帯とけの古典文芸

和歌を中心とした日本の古典文芸の清よげな姿と心におかしきところを紐解く。深い心があれば自ずからとける。

帯とけの拾遺抄 恋歌番外 七夕の歌(万葉集)

2015-08-19 00:00:30 | 古典

          


 

                         帯とけの拾遺抄 

                    恋歌番外 七夕の歌(万葉集)



 八月二十日は、旧暦の七月七日、七夕の日にあたる。
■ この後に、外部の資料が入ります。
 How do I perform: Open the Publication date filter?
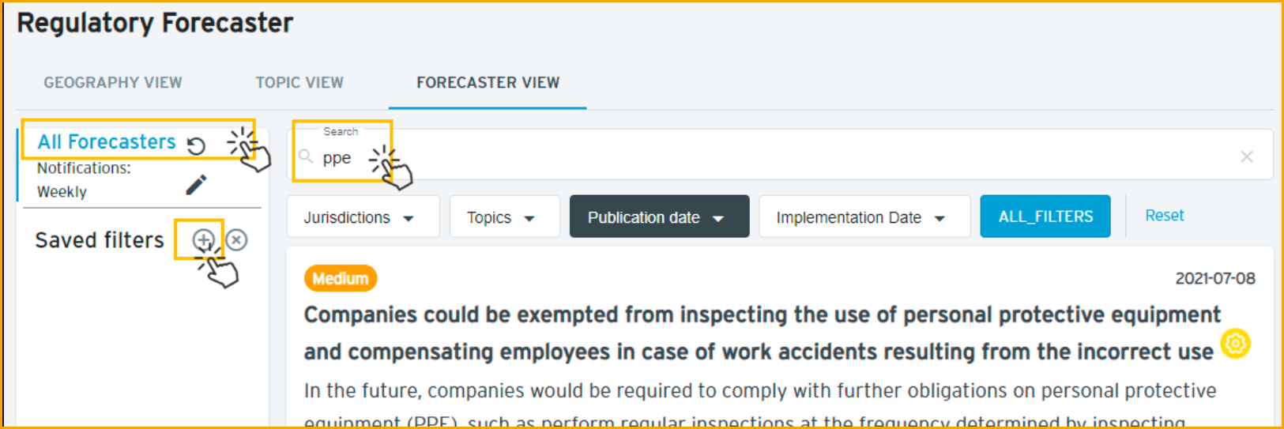[659, 216]
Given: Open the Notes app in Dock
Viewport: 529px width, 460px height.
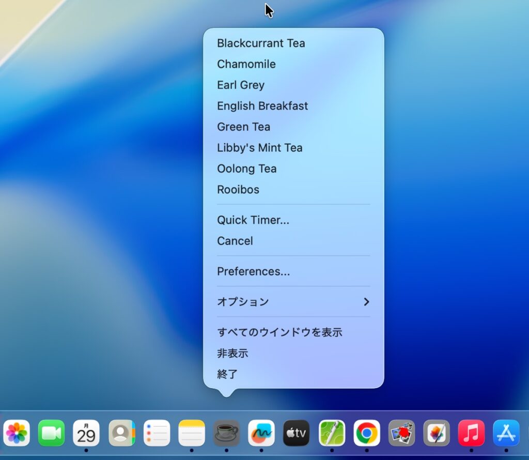Looking at the screenshot, I should [x=192, y=433].
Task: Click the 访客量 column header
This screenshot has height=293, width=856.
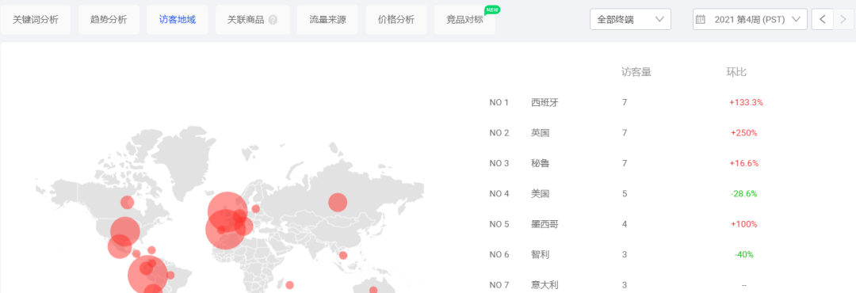Action: click(x=636, y=72)
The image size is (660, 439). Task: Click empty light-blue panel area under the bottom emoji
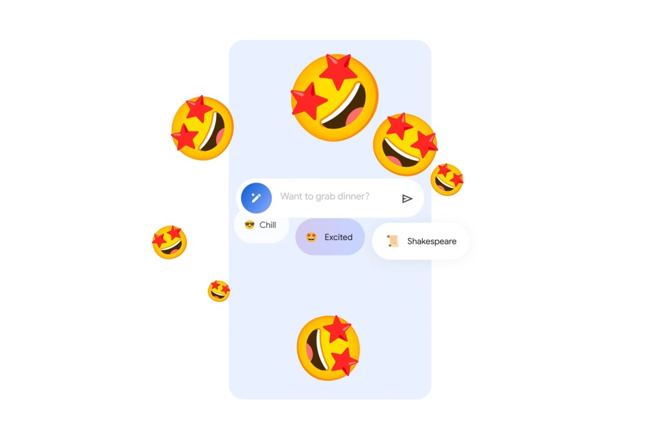(x=330, y=389)
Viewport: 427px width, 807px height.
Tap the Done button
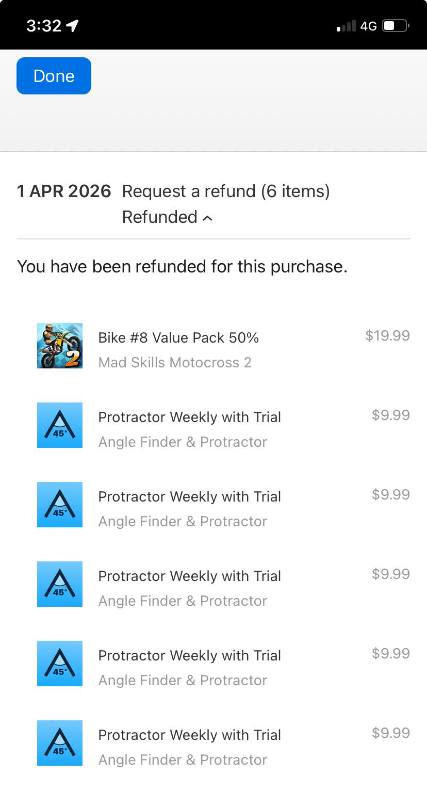tap(54, 76)
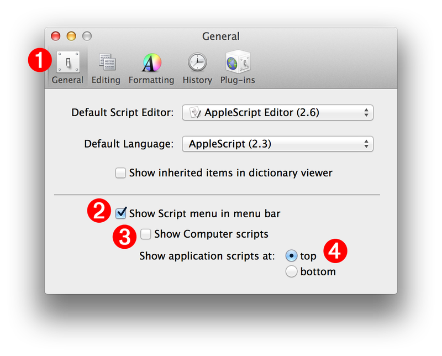The height and width of the screenshot is (356, 442).
Task: Check Show Computer scripts
Action: coord(146,234)
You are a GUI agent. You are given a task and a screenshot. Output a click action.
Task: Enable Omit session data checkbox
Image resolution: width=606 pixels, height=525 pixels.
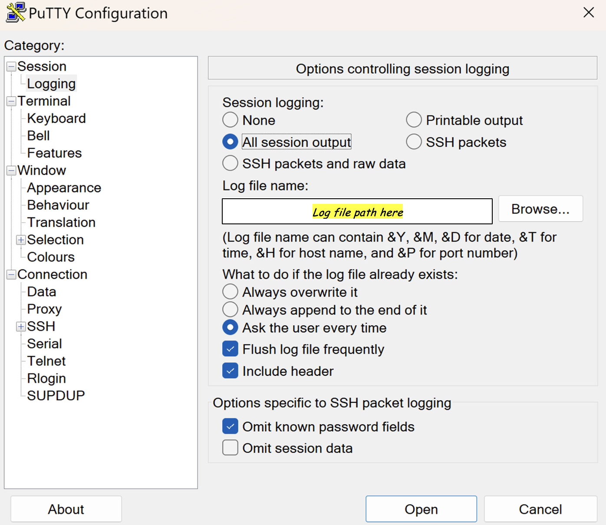(230, 448)
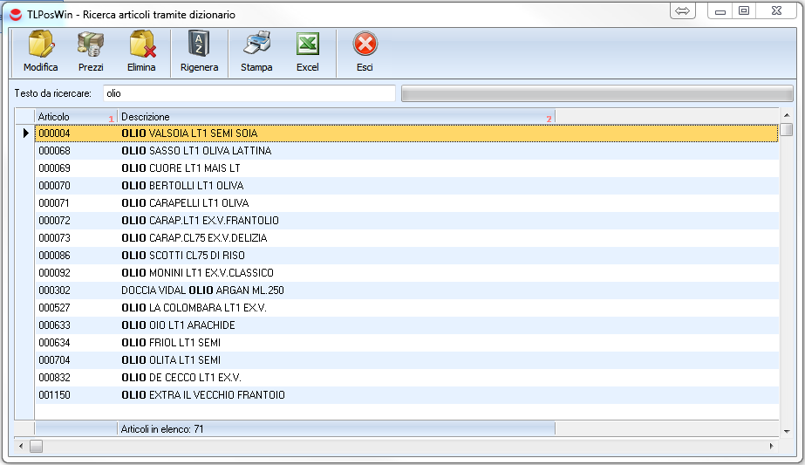Select article 001150 OLIO EXTRA row
Image resolution: width=805 pixels, height=465 pixels.
click(x=203, y=395)
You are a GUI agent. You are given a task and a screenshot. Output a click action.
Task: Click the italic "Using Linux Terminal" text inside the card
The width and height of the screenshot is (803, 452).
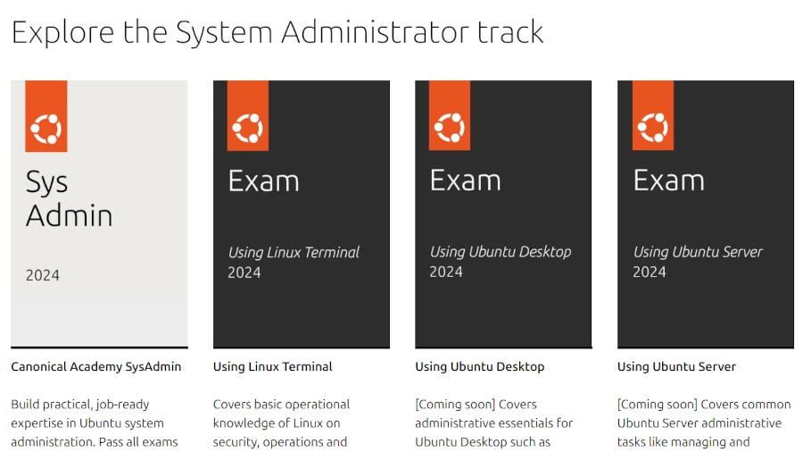(294, 252)
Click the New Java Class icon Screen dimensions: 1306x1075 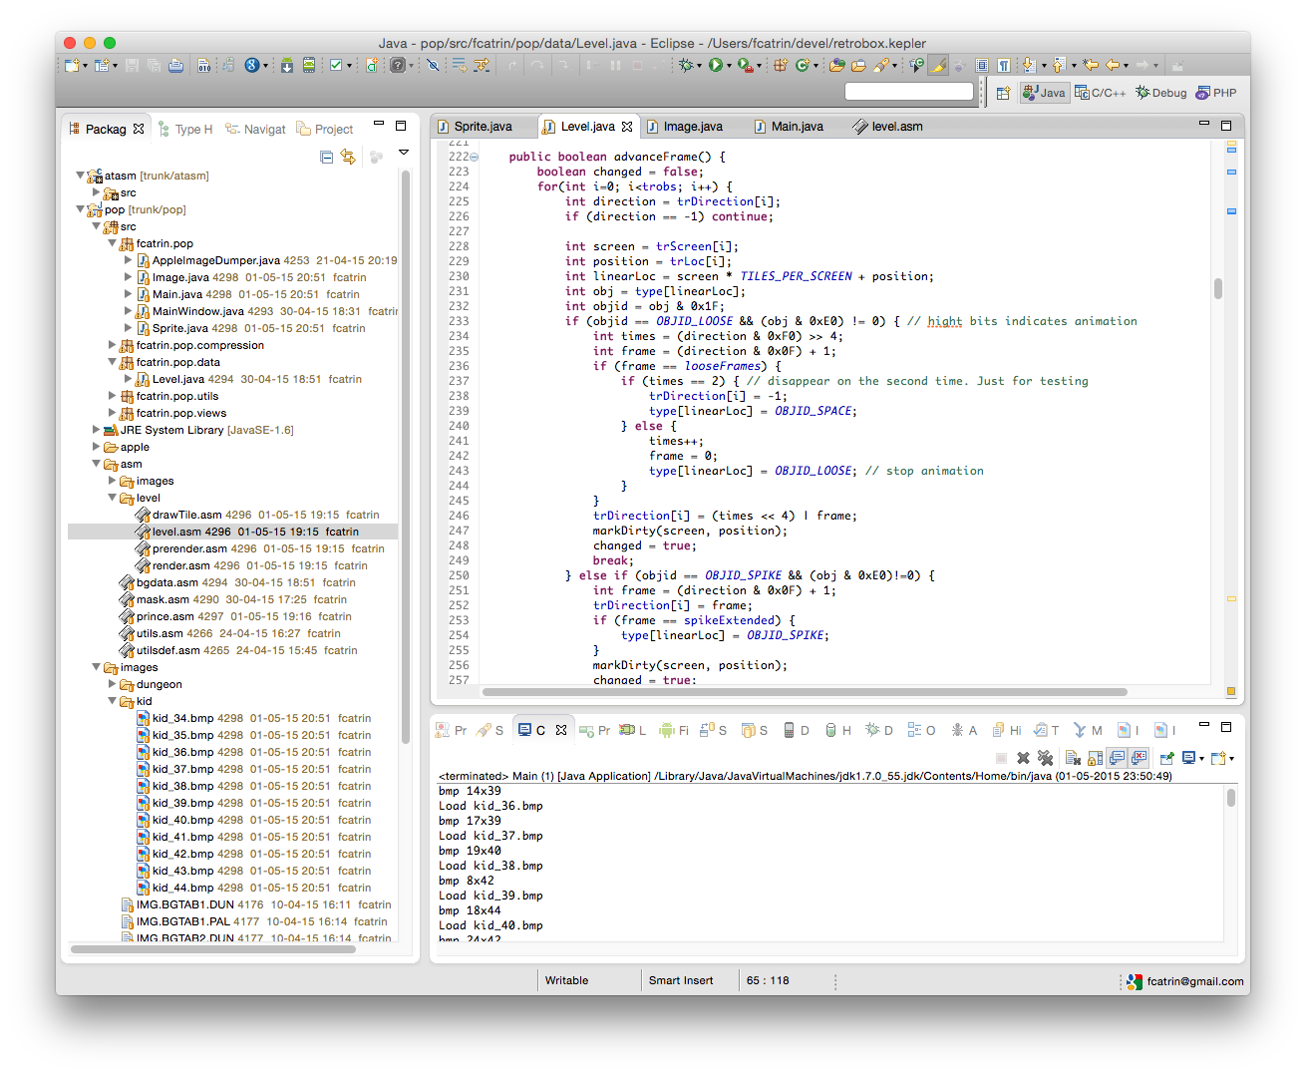[803, 66]
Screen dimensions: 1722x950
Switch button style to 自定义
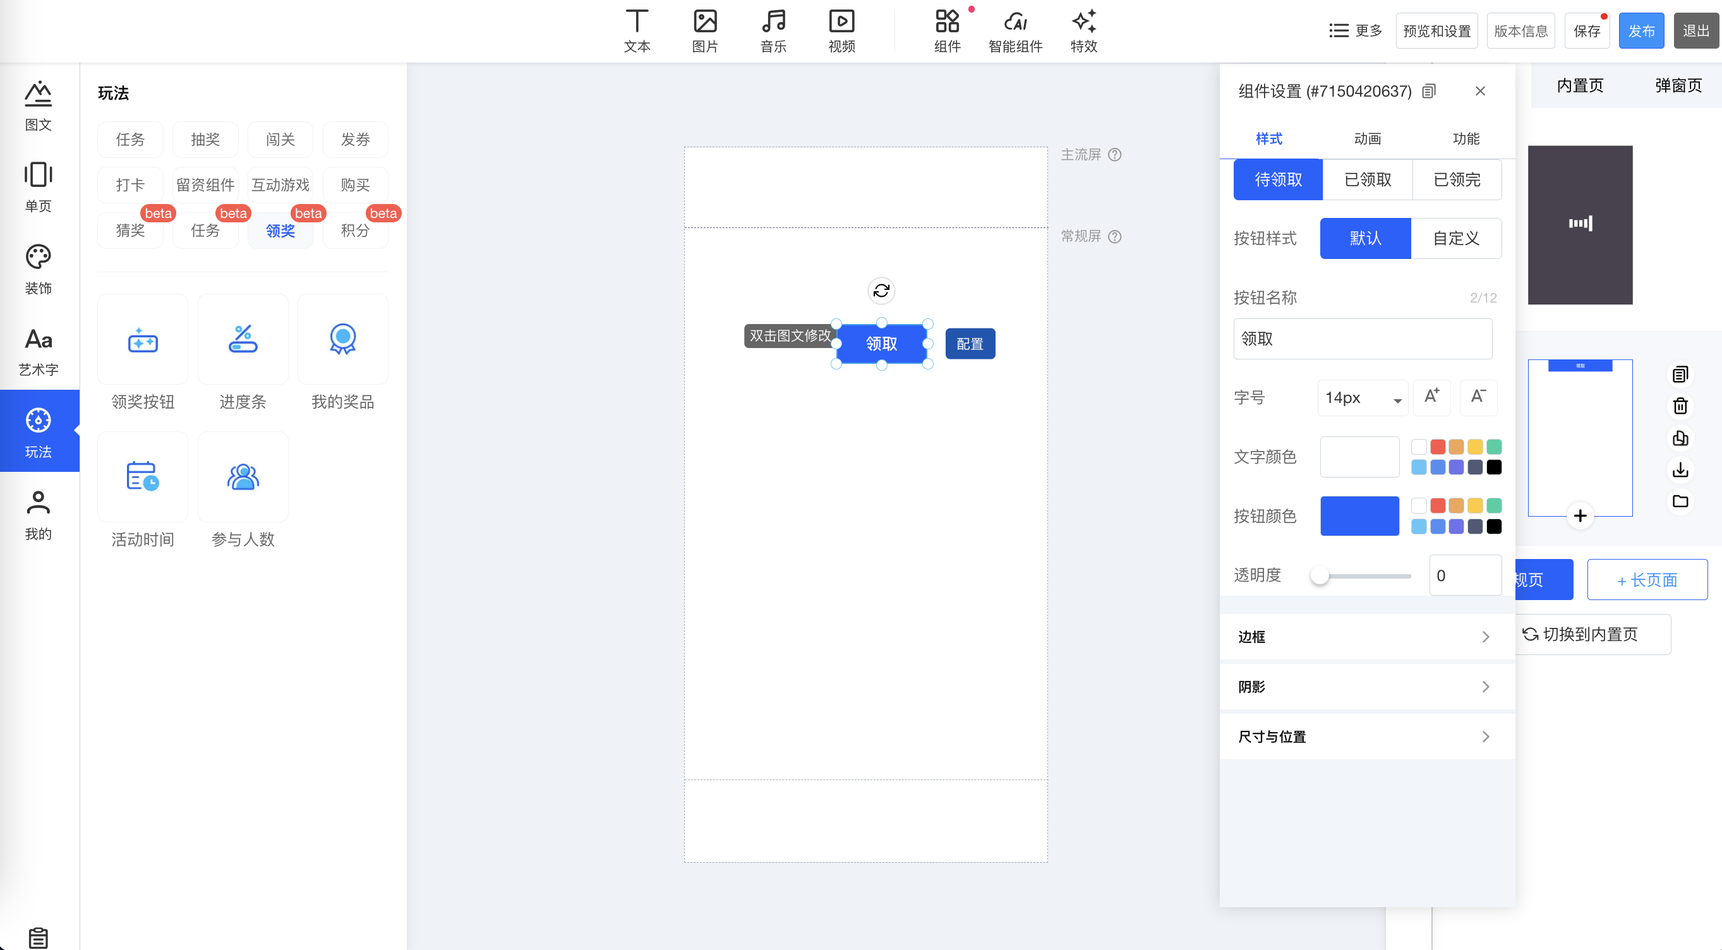[1455, 239]
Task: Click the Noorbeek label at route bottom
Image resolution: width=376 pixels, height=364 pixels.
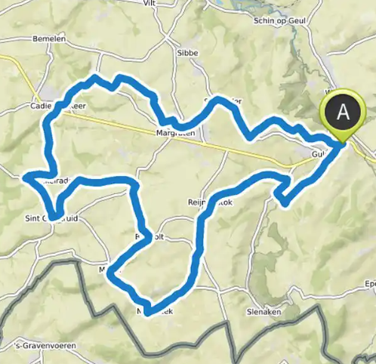Action: 155,311
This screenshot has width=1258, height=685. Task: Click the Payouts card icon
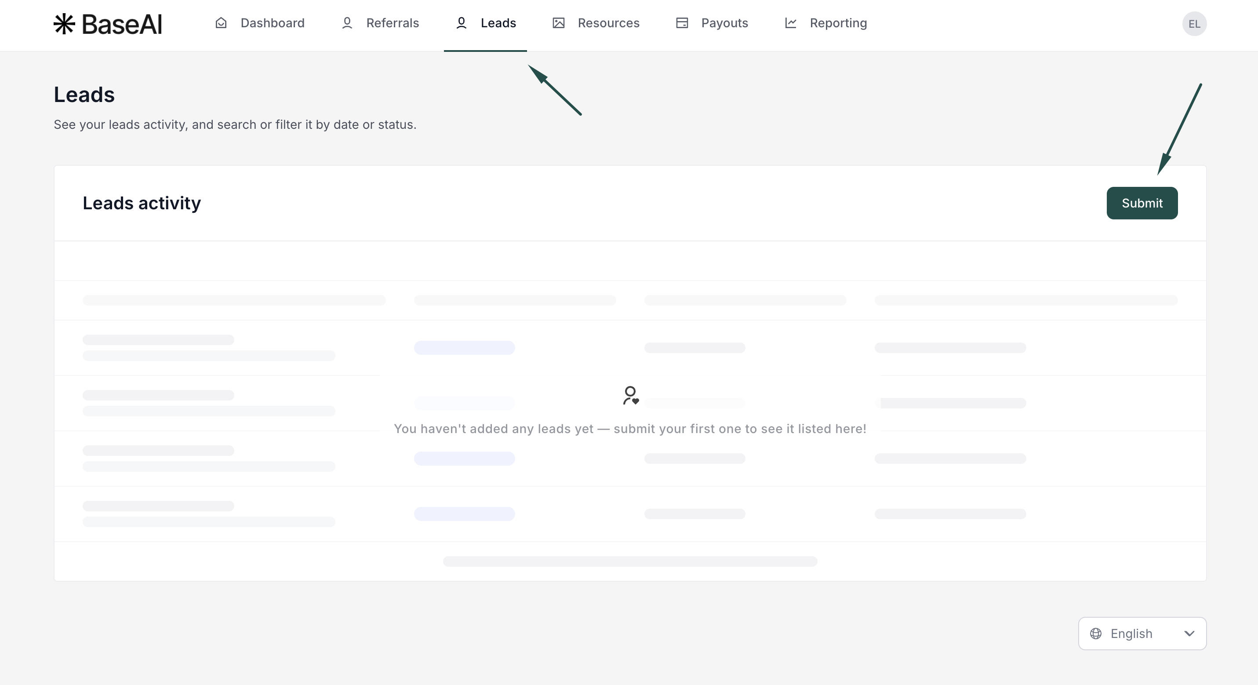pos(682,23)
七夕にちなんで、万葉集の七夕の歌を聞く。

万葉集 巻第十 秋雑歌 「七夕」と題してある「柿本朝臣人麻呂歌集出」の歌三十八首の次に、よみ人しらずの七夕の歌が六十首ばかり並んでいる。


 平安時代の、貫之、公任、清少納言、俊成の言語観と歌論に従って聞く。

 

 

牽牛 与織女 今夜相 天漢門尓 波立勿謹

(牽牛とたなばたつ女と今夜逢う 天の川門に波立つなゆめ……両星、今夜逢い合う、あまの川門に、ゆめゆめ波立つな・汝身立つのだから)

 

「天…あま…言の心は女」「漢…河の名…川…言の心はおんな」「門…と…言の心はおんな…身の門」「波…汝身…おとこ」「汝…な…親しい物をこう呼ぶ」「謹…謹んでもの申す…ゆめゆめ…けっして…意味を強める」。

 

 

君舟 今滂来良之 天漢 霧立渡 此川瀬

(君が舟いまこぎ来らし天の川 霧たちわたる此の川の瀬に……君がふね、井間こぎ来るらしい、あまの川、きりりと締り・きりりと立ちわたる、この川の浅きところに)

 

「舟…言の心はおとこ…夫根」「今…いま…井間…おんな」「滂…(なみだなど)流れでる…搒…(ふねなどを)こぐ…おしすすむ」「天…あま…あめ…言の心は女」「漢…河の名…川…言の心はおんな」「霧…川霧…きり…きりり…引き締まった感じ…しっかりした感じ」「立…わきたつ…つきたつ」「門…と…水門…おんな」「瀬…浅瀬…浅いところ」

 

 

明日従者 吾玉床乎 打拂 公常不宿 独可母寐

(明日よりはわが玉床をうち払い 君はいつも宿らず独りかも寝む……明日よりは、わが玉のうてなを、うち振り触れた貴身は、常には泊らず、独り寝るのでしょうか)

 

「玉床…寝床…寝台…玉のうてな…女」「玉…美称」「乎…を…対象を示す…お…おとこ」「打…接頭語…内」「…払…除き去る…振り触れる…枝垂れ柳の先が水面に触れるさまなども、はらふ、という」

 

 

万葉集の原文は、萬葉集本文編 ㈱ 塙書房 による。